Speaking of that, it is crucial to note that how we introduce ourselves to people sets the tone of our relationship or interaction making it more or less formal, friendly or rather official. Occasionally, a person might be called by his or her patronymic only, as a joke, a friendly reproach or a sign of familiarity.

Having discussed the most difficult part of a Russian name, all we have left before this conversation is over is mentioning family names, which children get from their fathers. It is curious that we, Russians, end up getting two things from our fathers, our "middle name" and our last name. If a child's father is unknown or is not worthy of mentioning according to the child's mother, she may choose to give the baby her father's last name and patronymic, and orphans are given random last names and patronymics if they have none, but there should not be a child who doesn't have all three names.

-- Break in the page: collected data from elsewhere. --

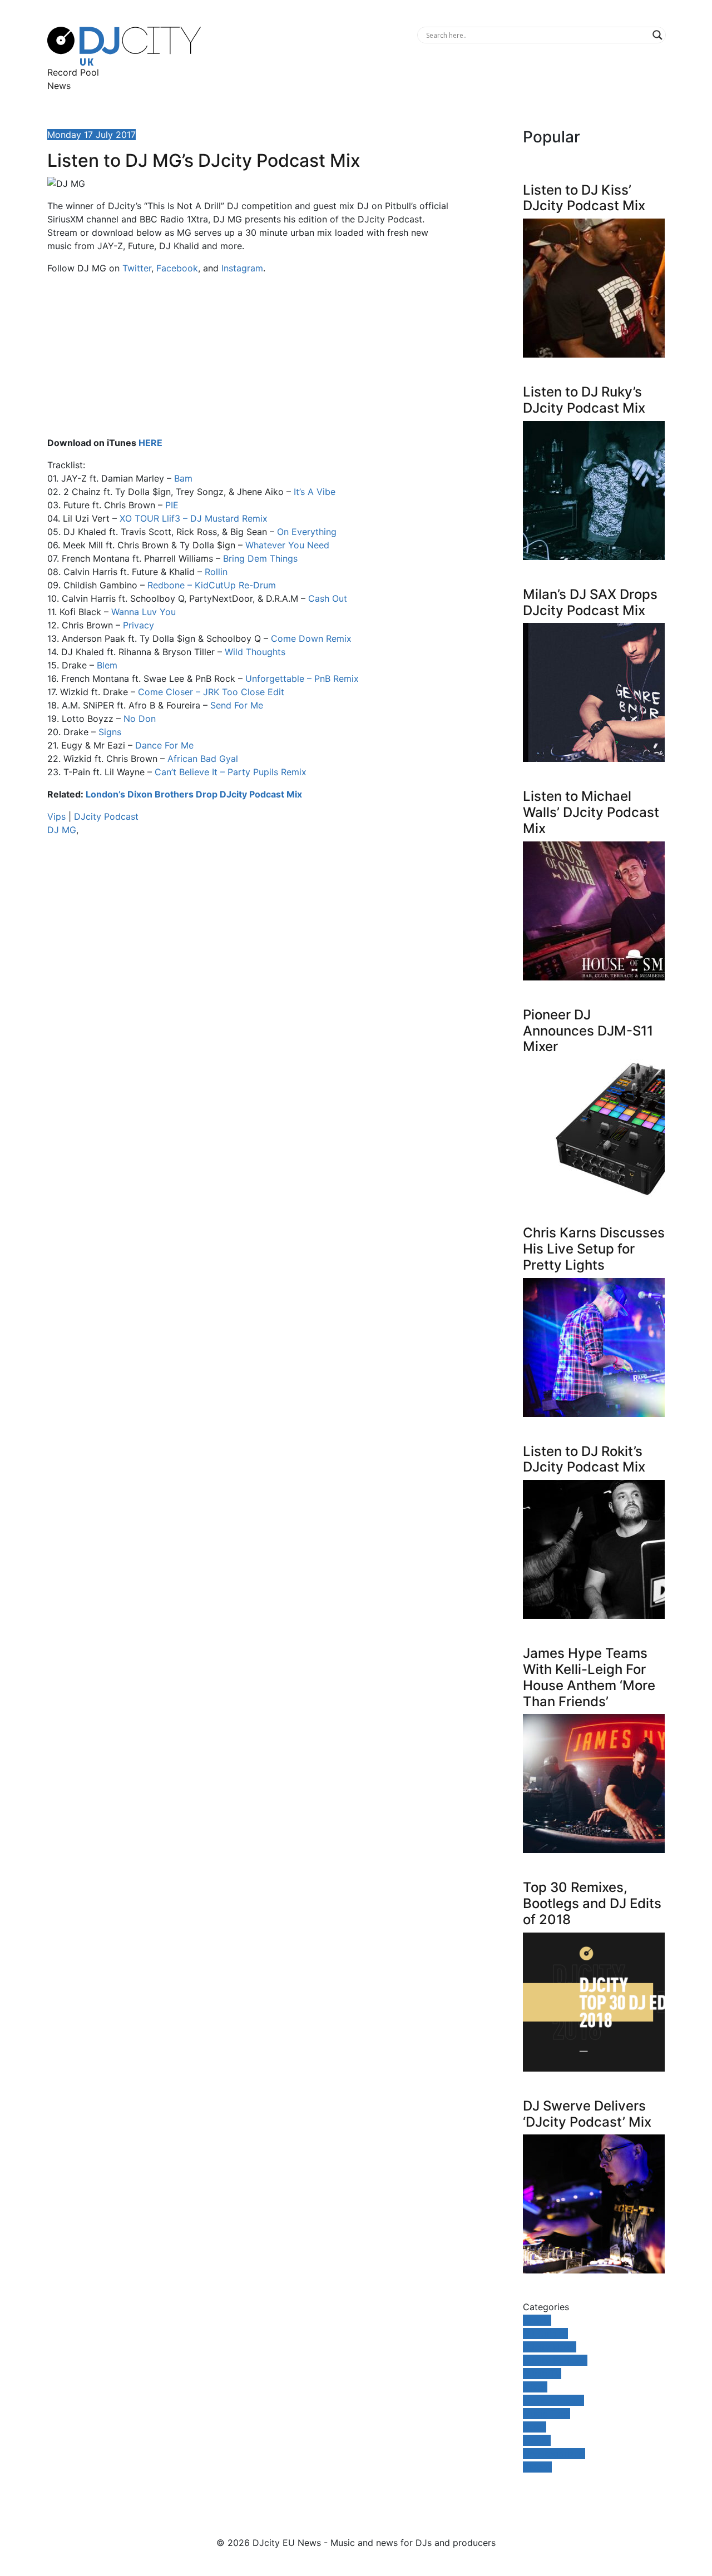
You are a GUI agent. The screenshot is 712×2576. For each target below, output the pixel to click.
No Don (139, 718)
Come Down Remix (311, 638)
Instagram (242, 268)
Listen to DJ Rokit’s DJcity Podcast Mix (584, 1459)
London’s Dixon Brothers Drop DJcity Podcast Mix (194, 794)
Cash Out (327, 598)
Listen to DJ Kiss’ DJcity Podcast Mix (584, 198)
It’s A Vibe (314, 491)
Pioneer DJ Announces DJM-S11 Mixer (588, 1031)
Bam (183, 478)
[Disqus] (250, 1002)
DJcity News (549, 2346)
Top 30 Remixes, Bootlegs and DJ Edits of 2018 (592, 1903)
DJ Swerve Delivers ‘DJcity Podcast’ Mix (587, 2114)
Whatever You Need (287, 545)
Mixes (535, 2386)
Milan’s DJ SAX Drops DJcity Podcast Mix (590, 602)
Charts (537, 2320)
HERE (150, 442)
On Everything (307, 531)
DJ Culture (545, 2333)
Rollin (216, 571)
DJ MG (61, 829)
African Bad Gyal (202, 758)
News (59, 85)
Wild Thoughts (255, 651)
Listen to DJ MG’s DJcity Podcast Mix (203, 160)
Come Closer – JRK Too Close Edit (211, 691)
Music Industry (553, 2400)
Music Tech (546, 2413)
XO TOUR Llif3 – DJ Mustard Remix (194, 518)
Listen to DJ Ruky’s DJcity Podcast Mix (584, 400)
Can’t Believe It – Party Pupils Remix (230, 771)
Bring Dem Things (260, 558)
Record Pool (73, 72)
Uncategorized (554, 2453)
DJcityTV (542, 2373)
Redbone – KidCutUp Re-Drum (211, 585)
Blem (107, 665)
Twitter (136, 268)
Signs (109, 731)
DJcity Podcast (106, 816)
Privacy (138, 625)
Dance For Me (164, 745)
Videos (537, 2467)
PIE (172, 505)
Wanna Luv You (143, 611)
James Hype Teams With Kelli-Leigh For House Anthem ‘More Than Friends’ (589, 1677)
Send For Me (236, 705)
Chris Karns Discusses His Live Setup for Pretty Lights (594, 1249)
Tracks (537, 2440)
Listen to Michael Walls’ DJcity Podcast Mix (591, 812)
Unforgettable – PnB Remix (302, 678)
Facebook (177, 268)
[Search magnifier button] (657, 35)
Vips (56, 816)
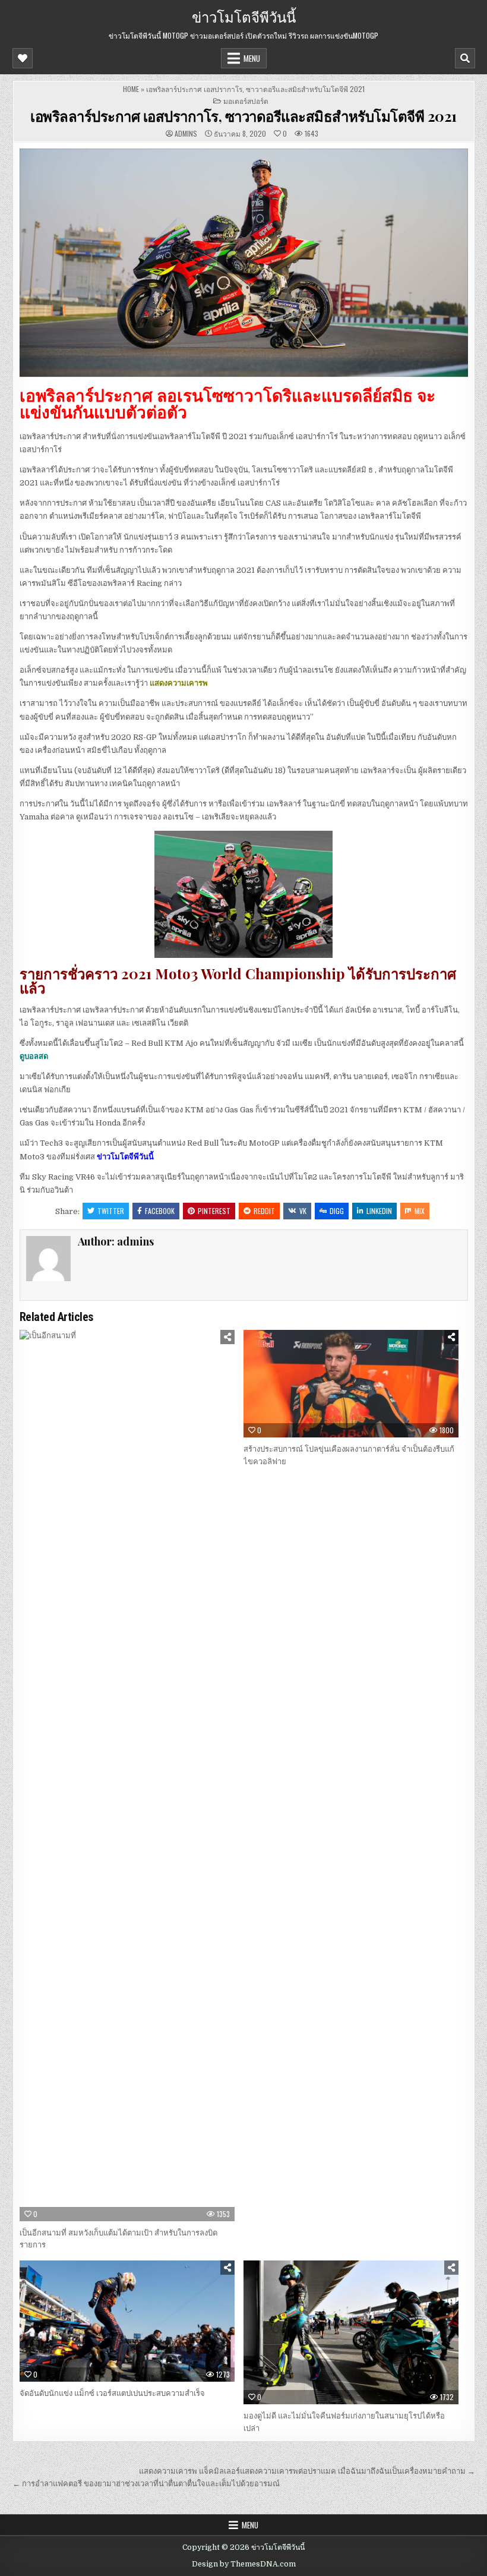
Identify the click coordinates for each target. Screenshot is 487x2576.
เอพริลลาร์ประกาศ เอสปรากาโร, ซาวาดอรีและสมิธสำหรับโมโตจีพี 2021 (243, 115)
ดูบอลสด (34, 1056)
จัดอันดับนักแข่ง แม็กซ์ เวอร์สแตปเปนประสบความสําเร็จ (112, 2393)
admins (186, 133)
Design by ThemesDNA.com (244, 2564)
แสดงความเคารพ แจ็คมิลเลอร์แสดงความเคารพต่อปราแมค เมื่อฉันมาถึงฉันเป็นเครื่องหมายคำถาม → (307, 2471)
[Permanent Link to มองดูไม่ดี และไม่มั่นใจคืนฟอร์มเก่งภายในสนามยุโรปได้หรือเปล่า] (351, 2332)
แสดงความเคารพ (179, 683)
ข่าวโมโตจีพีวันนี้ (244, 16)
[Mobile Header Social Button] (22, 58)
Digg (337, 1211)
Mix (420, 1211)
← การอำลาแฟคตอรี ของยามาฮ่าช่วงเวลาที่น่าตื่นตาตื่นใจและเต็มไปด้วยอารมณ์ (146, 2483)
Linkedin (379, 1211)
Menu (252, 58)
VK (302, 1211)
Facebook (160, 1211)
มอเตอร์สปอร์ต (245, 101)
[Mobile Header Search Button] (465, 58)
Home (131, 89)
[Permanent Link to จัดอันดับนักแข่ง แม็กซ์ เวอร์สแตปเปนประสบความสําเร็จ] (127, 2321)
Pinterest (214, 1211)
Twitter (110, 1211)
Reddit (264, 1211)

Out of all three names, a person's family name is more likely to be changed when it comes to a woman. When she gets married, she might choose or not to take her husband's last name to show that she belongs to his family now. This happens all over the world, although it becomes more common nowadays for women not to change their maiden names after marriage.

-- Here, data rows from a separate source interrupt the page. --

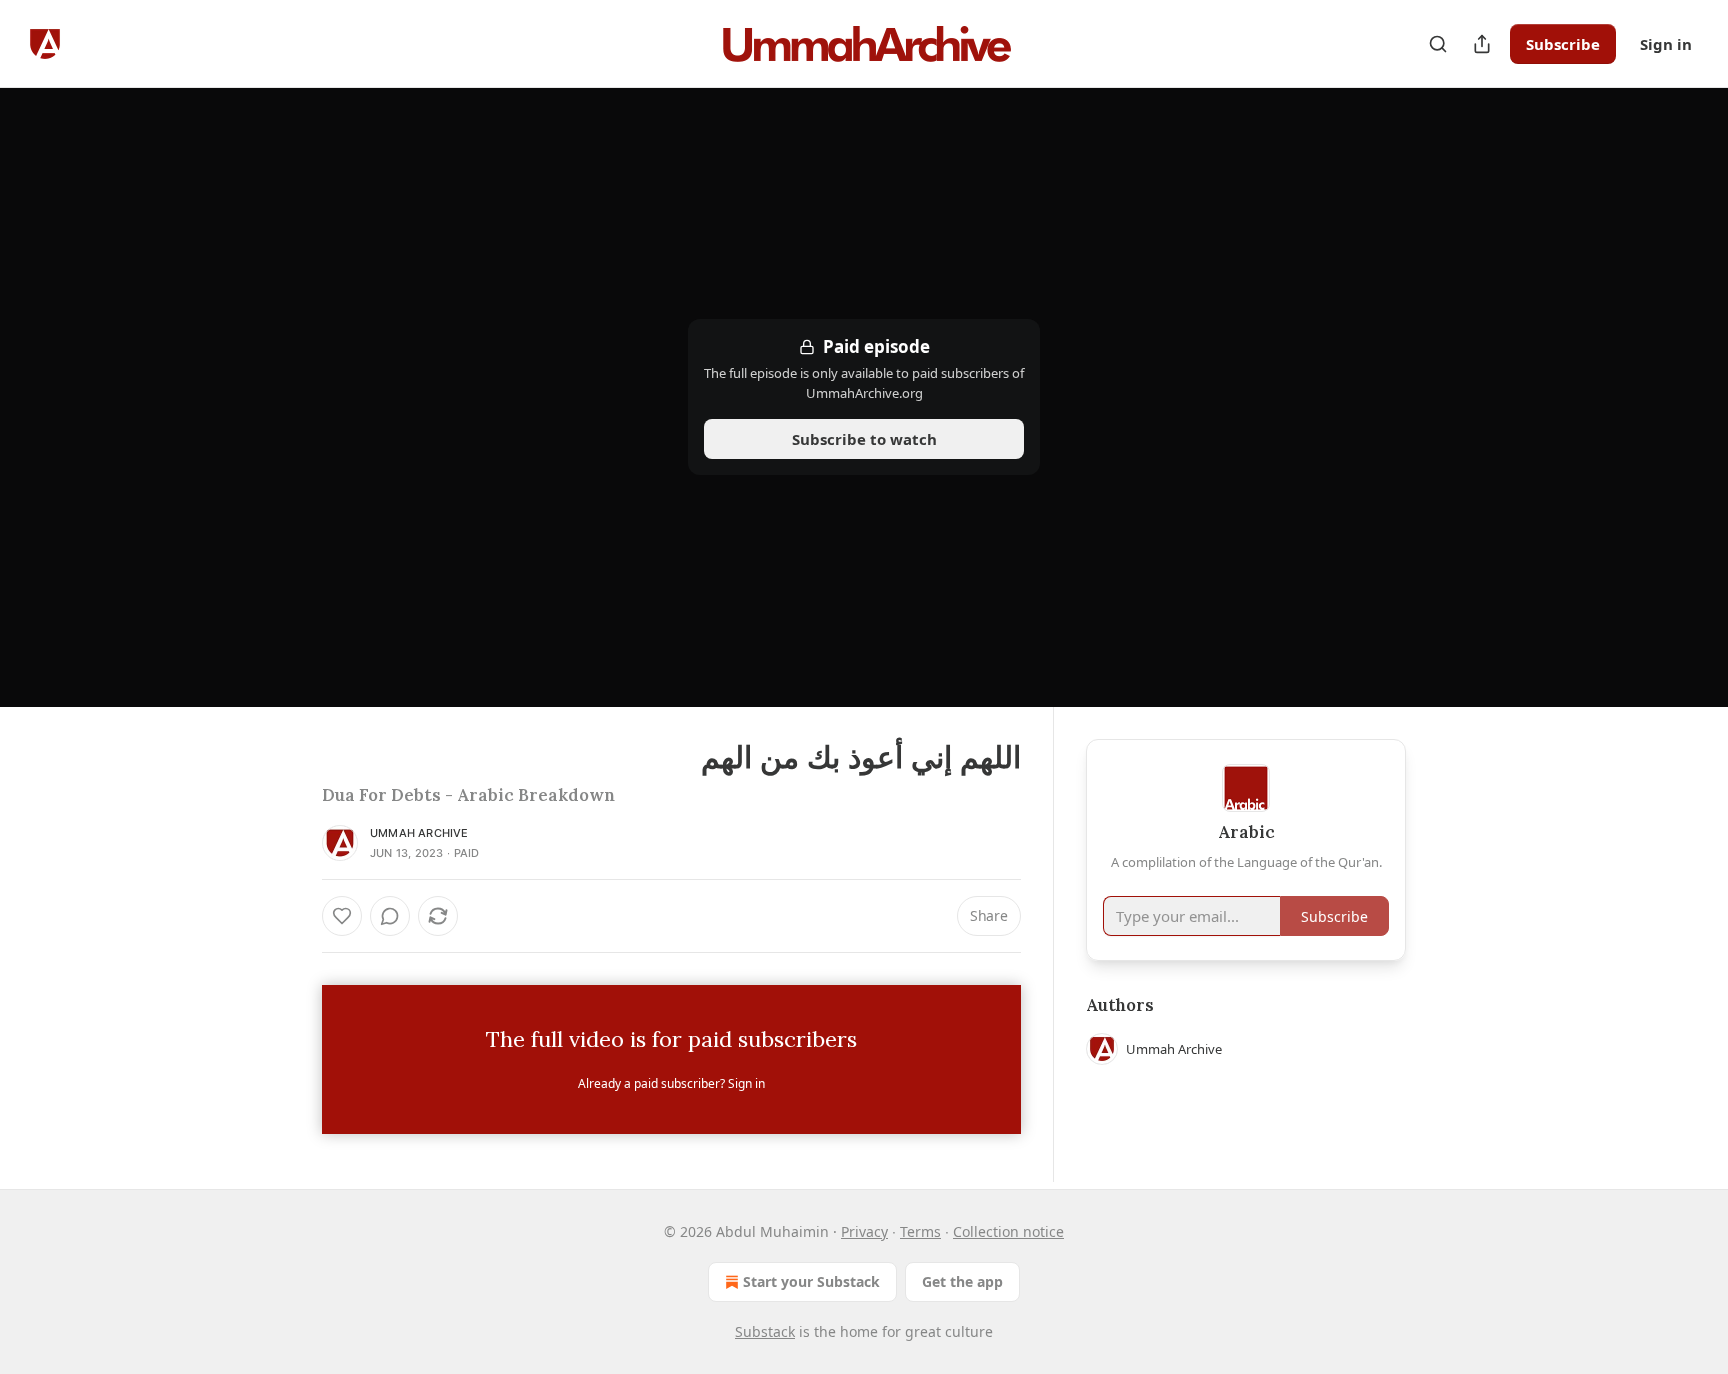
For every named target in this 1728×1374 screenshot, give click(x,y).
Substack (765, 1331)
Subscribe (1563, 44)
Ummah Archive (419, 833)
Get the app (962, 1281)
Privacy (864, 1231)
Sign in (1666, 44)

However, if a woman marries someone called, for instance, Boris Ivanovich Petrov, and she decides to take his last name, she will have a feminine form of his surname, Petrova. It is exactly the same name legally, and each of the male children they have will be Petrov, whereas each of their daughters will be Petrova. Gender difference is really the only thing that makes Russian names unique compared to American names, and if one lives in New York, Petrov and Petrova are legally different names. Therefore, as I know from many of my Russian acquaintances who got married abroad, they often choose to be the Petroffs, or Mr and Mrs Petrov on paper sacrificing their cultural tradition in order to avoid legal disagreements in the country they reside in. This would have never been a problem for my parents had they  registered their union somewhere else but Russia because my last name does not have gender variations: my father's name is Lalo, and so is my mother's and mine. Not all surnames do; it usually depends on the origin of the family name. Ukrainian names are often unchangeable, and so are names of foreign origin. I am still unsure about to which category my own name belongs; it is uncommon for both Russia (where my mother is from and where I was born and raised) and Ukraine (where my father came from).

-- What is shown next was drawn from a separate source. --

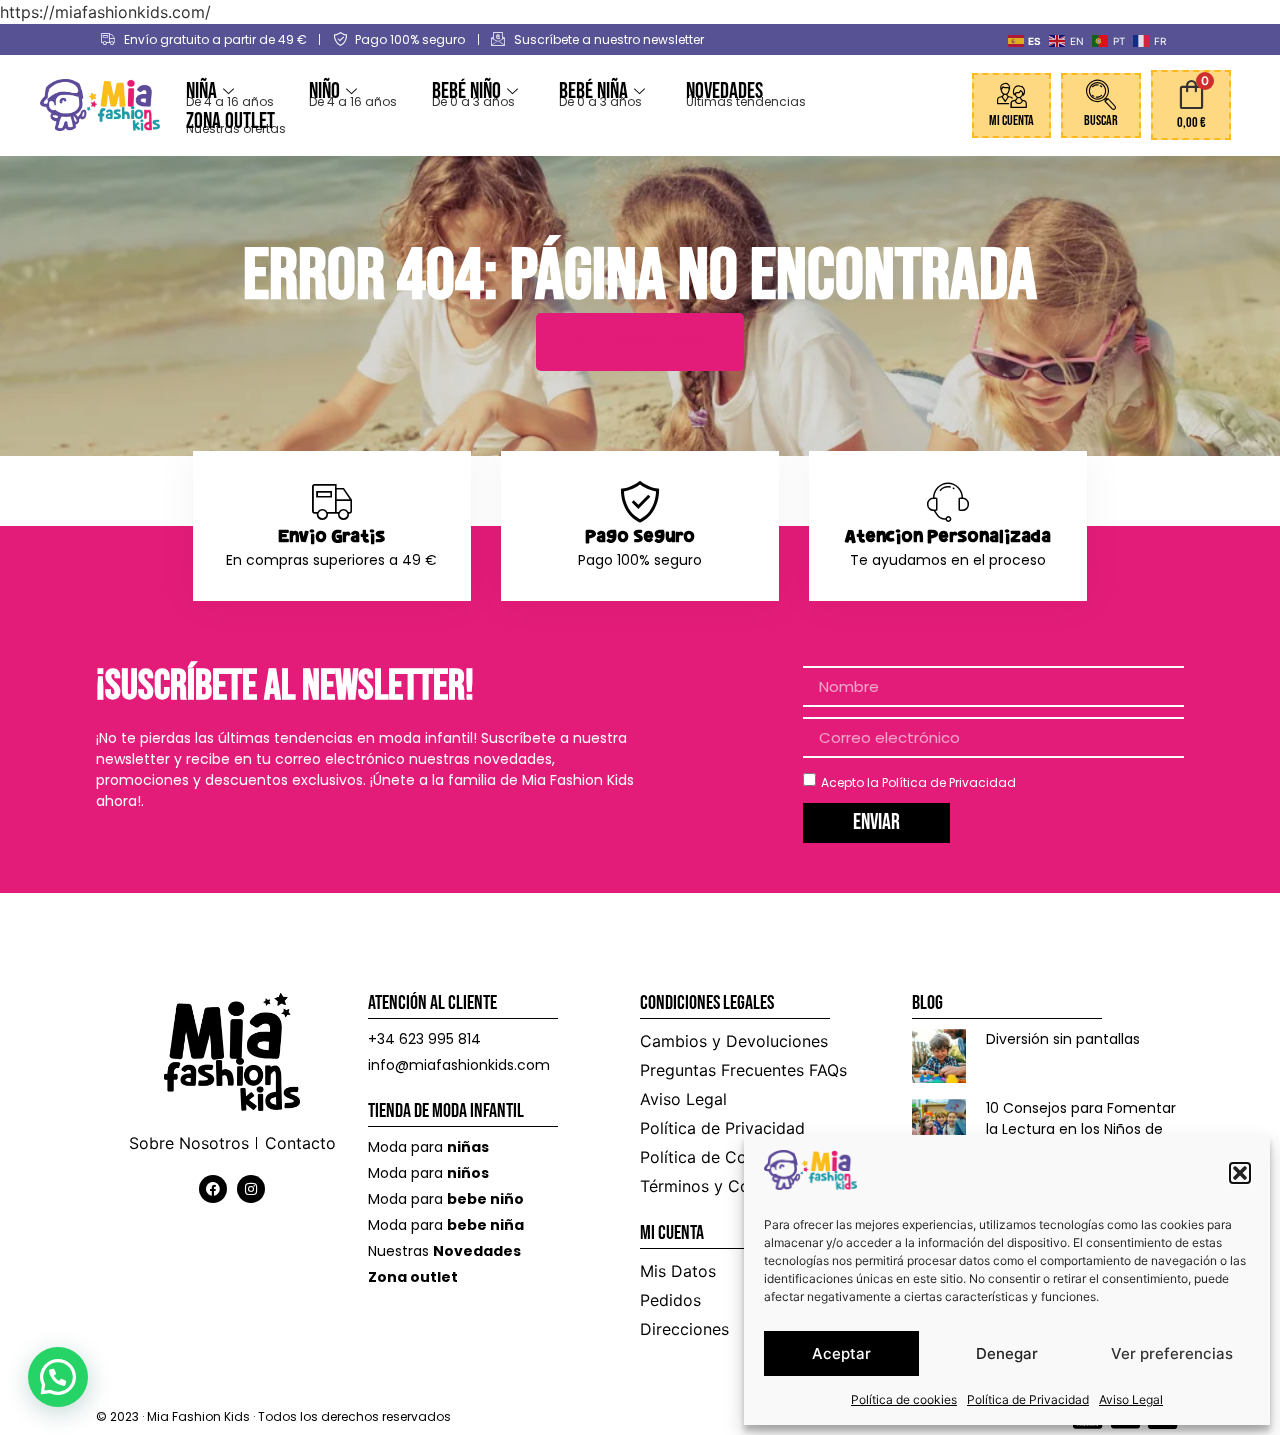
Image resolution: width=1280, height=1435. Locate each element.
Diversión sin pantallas (1063, 1039)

Thus, I have finally said everything I know about Russian naming customs, and I am glad to share the information with those who have always been curious why our full names are so horribly long. All I would like to add is that for Russians, a name is situational. Whereas for an English-speaking John, the only one other variation of his name is Johnny, for Russians there are at least five forms of a short name (like Masha, Mania, Marusya and many others for Maria) that may show love, disregard and a lot more. Therefore, it is common that every other person calls me in a different way, and how my friends address me is not the same my university teacher used to. When I lived in Delaware, I was often called Kate, which was easy to pronounce and to remember. Later on, when I moved to New York, my boss at the supermarket I worked at the time called me Katrina, and the name stuck with me. I liked it a lot, and I do believe that it expresses who I am, unpredictable like a hurricane, soft and strong-willed, sophisticated and full of life. Also, it has no levels of formality in it, which would have been unclear for people around me. And finally, it will always be associated with New York City for me, the place where I am a guest, but where I keep discovering who I truly am as an individual.

Still, on paper and in my writing I will always be Ekaterina Lalo, proud of my roots, my language and my country no matter where in the world I live. Circumstances change, but who you are doesn't even when how you are and what you are like does.